Speaking outside his home in south west London, he told Sky News: "I understand there are many people who appear to want to act as self-appointed detectives trying to piece together events that happened many years ago but the only way that we are going to get to the bottom of the truth ... is by allowing the two investigations that I established immediately after the Channel 4 broadcast to do their job and, indeed, to allow the police, whom we have now approached, to do their job as well."
Responding to the police investigation, the party's deputy leader Simon Hughes told Sky News: "We don't want there to be any no-go areas.

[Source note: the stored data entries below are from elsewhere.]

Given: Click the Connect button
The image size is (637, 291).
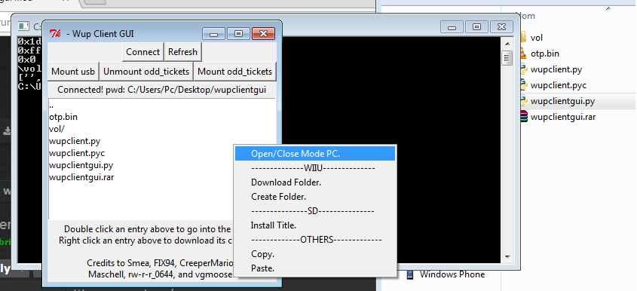Looking at the screenshot, I should click(143, 52).
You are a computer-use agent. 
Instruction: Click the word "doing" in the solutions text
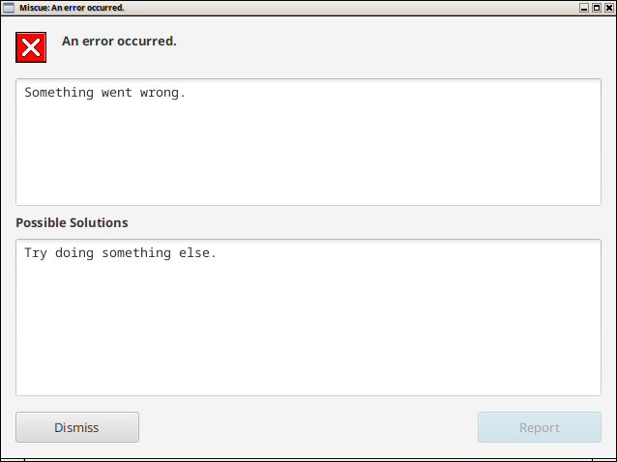click(x=74, y=253)
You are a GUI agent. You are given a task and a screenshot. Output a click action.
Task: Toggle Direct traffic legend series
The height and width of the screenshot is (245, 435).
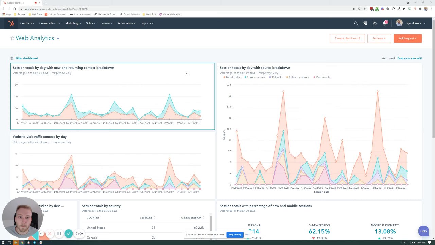[x=232, y=77]
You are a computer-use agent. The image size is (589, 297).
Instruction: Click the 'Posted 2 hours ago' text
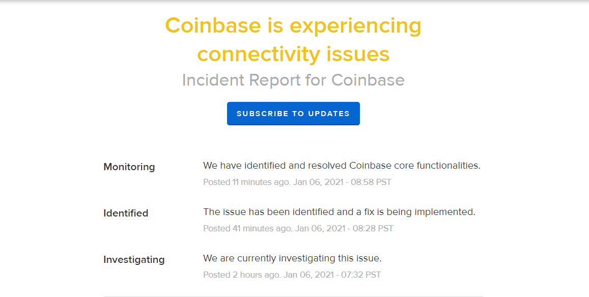pyautogui.click(x=241, y=275)
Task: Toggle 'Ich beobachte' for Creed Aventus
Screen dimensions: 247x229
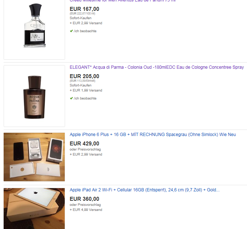Action: (x=85, y=31)
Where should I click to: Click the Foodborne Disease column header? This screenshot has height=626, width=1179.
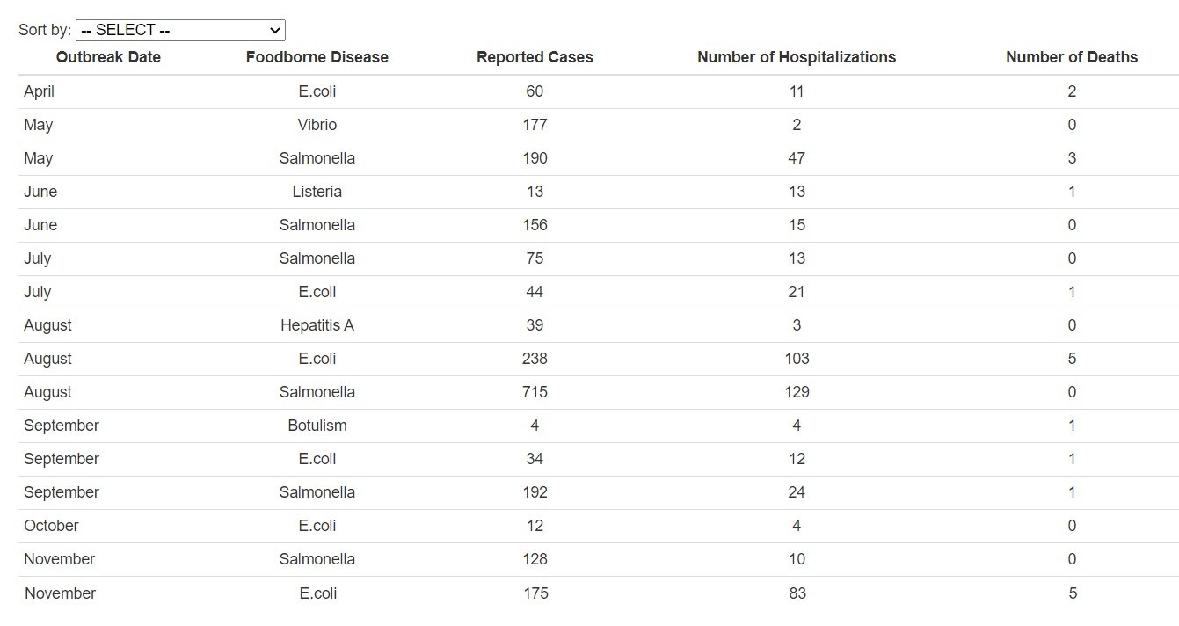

If there are things that are criminal they need to be pursued."
A Scotland Yard spokesman said: "The Metropolitan Police Special Investigations Command has been approached by officials in the Liberal Democrat Party and is working with them to ascertain whether or not criminal activity has taken place."
The Lib Dems earlier announced that criminal lawyer Alistair Webster QC will lead a formal internal investigation into allegations against Lord Rennard under the party's disciplinary rules.

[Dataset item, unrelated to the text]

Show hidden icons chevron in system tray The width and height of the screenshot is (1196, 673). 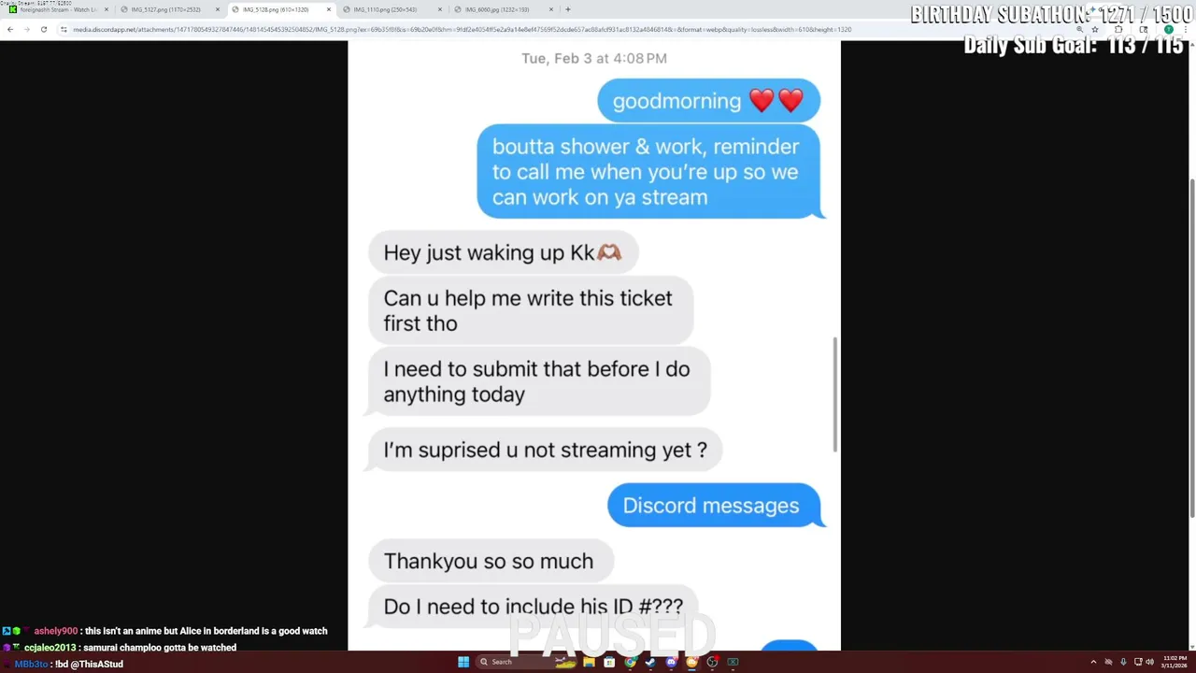click(x=1093, y=662)
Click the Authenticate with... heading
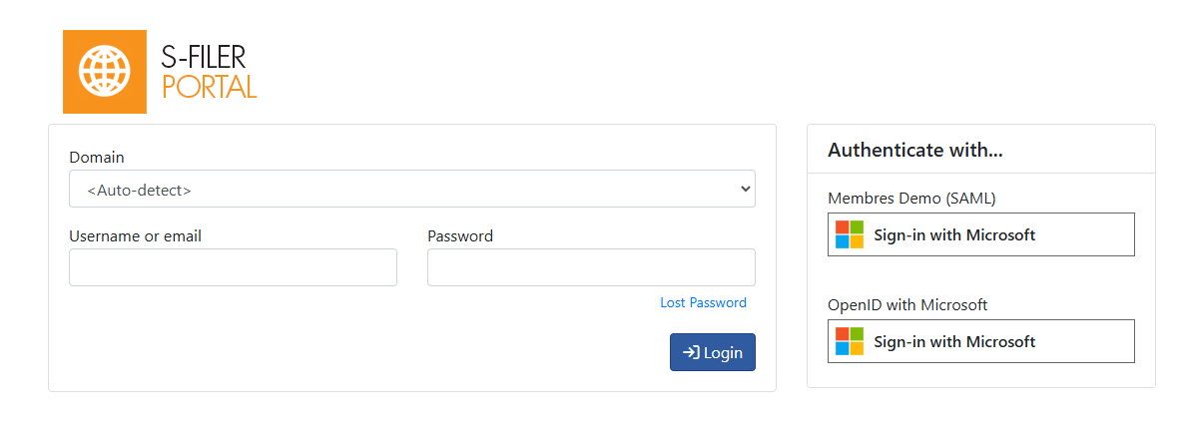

Mr Webster will lead a panel of four other people, including three women.
The women making the allegations claim they reported Lord Rennard's alleged behaviour to senior party officials at the time, but no further action was taken.
There are now new reports that Mr Clegg's chief of staff Jonny Oates was contacted about detailed allegations back in 2010.
The Telegraph published on its website an exchange of emails in which it listed five allegations and gave dates and locations for the alleged inappropriate acts.
It also said the paper knew the identities of the women concerned and suggested that MPs Jo Swinson and Danny Alexander had been involved in investigations into Lord Rennard's alleged conduct.
Lord Rennard - a key adviser to a succession of Lib Dem leaders before standing down on health grounds in 2009 - has said he is "deeply shocked" by the allegations, which he "strongly disputes" and regards as a "total distortion" of his character.
In a statement on Friday, he said: "I absolutely deny any suggestion of improper touching, nor did I invite a woman to join me in my room.
"I am disappointed and angry that anonymous accusations from several years ago are once again being made public in this manner in a clear attempt to damage my reputation."
Following the allegations, the Lib Dem party slumped into fourth place behind Ukip in a poll conducted by ComRes for the Independent.